Hundreds of Grade 6 students in the auditorium chanted his name as he walked in.
It was a hero’s welcome for Leroy Hibbert, invited by the London Police Service to speak about racism on the fourth day of the weeklong VIP (Values, Influences and Peers) program at the Thames Valley District School Board Education Centre on Thursday (Feb. 28).
During a 20-minute presentation he helped define what racism is and gave the students skills and tools to help eliminate the “disease.”
He said the use of racial slurs, jokes and name-calling represent a pervasive form of bullying – intentional or not.
Representing London Urban Service Organizations (LUSO), Hibbert has been a motivation speaker for 14 years. He said in that time attitudes have changed, but there is still work to be done.
“I’ve seen some people become more aware of the diversity in the city,” he said. “But they are also becoming morally corrupt with misinformation. Knowledge is power.”
During his presentation he showed the students racist tweets from fans of the Hunger Games novel series. The comments, which showed dismay that Rue’s character was played by a black girl and not the “blonde, innocent white girl you imagine,” were downright hateful.
That’s in spite of the character being specifically described in the novel as having “dark brown skin.”
“Call me racist,” read one, “but when I found out Rue was black, her death wasn’t as sad.”
It “kind of ruined” the movie, wrote another.
Hibbert warned the students that the spoken word is powerful, and can cut a person up “like meat.”

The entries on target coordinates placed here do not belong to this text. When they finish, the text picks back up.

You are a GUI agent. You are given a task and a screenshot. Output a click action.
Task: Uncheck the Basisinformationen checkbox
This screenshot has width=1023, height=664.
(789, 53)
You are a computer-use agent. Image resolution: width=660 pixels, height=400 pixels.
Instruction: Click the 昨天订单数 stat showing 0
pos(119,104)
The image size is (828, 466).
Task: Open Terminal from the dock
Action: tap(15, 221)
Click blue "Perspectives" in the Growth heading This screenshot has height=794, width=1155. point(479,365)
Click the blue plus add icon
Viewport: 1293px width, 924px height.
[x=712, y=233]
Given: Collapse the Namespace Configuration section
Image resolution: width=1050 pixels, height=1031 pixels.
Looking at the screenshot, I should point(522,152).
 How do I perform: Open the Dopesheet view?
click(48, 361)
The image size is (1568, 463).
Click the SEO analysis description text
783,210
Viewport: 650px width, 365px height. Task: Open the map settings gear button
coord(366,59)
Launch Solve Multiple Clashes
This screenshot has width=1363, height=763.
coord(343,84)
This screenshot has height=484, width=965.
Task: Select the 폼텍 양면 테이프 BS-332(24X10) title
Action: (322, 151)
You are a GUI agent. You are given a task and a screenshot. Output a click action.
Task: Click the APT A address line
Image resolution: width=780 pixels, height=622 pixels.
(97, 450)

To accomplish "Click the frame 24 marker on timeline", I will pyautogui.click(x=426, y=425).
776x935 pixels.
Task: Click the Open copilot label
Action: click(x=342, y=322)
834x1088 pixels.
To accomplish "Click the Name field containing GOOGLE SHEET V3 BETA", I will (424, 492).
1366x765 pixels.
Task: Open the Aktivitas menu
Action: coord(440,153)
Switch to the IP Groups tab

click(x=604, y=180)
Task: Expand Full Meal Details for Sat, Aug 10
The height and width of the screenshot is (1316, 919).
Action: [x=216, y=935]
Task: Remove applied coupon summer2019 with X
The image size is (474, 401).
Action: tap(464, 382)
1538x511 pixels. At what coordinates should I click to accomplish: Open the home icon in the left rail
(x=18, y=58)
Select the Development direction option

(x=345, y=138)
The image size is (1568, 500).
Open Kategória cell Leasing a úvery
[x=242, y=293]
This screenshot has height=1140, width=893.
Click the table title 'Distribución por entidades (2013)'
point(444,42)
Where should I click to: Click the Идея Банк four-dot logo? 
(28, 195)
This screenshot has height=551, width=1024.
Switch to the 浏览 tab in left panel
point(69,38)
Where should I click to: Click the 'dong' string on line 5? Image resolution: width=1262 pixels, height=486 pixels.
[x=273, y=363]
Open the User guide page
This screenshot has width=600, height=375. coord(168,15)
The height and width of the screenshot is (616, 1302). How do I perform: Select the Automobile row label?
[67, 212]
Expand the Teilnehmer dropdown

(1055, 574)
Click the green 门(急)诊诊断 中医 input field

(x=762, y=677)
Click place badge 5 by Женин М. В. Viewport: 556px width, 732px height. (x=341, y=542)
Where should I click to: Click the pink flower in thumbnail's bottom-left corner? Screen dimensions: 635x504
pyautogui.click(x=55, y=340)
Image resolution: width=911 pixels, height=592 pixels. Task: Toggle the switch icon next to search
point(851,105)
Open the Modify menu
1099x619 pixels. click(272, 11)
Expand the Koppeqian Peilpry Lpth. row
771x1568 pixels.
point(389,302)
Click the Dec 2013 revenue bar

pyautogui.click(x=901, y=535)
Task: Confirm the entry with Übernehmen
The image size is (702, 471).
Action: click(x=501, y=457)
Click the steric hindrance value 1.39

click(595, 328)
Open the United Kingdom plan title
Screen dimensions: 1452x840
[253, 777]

Between 3,000 and 4,500 students take part in the VIP program each year, according to LPS school safety officer Const. Sandasha Ferguson.
She and four other officers give presentations in London schools year-round, focusing on values and rules, peer pressure, authority figures, drug and alcohol awareness, Internet safety and cyber bullying.
The Grade 6 teachers present units on decision-making, healthy friendships, responsible citizenship, social diversity, community service and interpersonal skills.
Also speaking on Thursday was an employee of the Elgin-Middlesex Detention Centre, a London Health Sciences Centre representative and the LPS K-9 unit.
The event was also spiked by performances by “Duty Calls,” the official rock band of the LPS.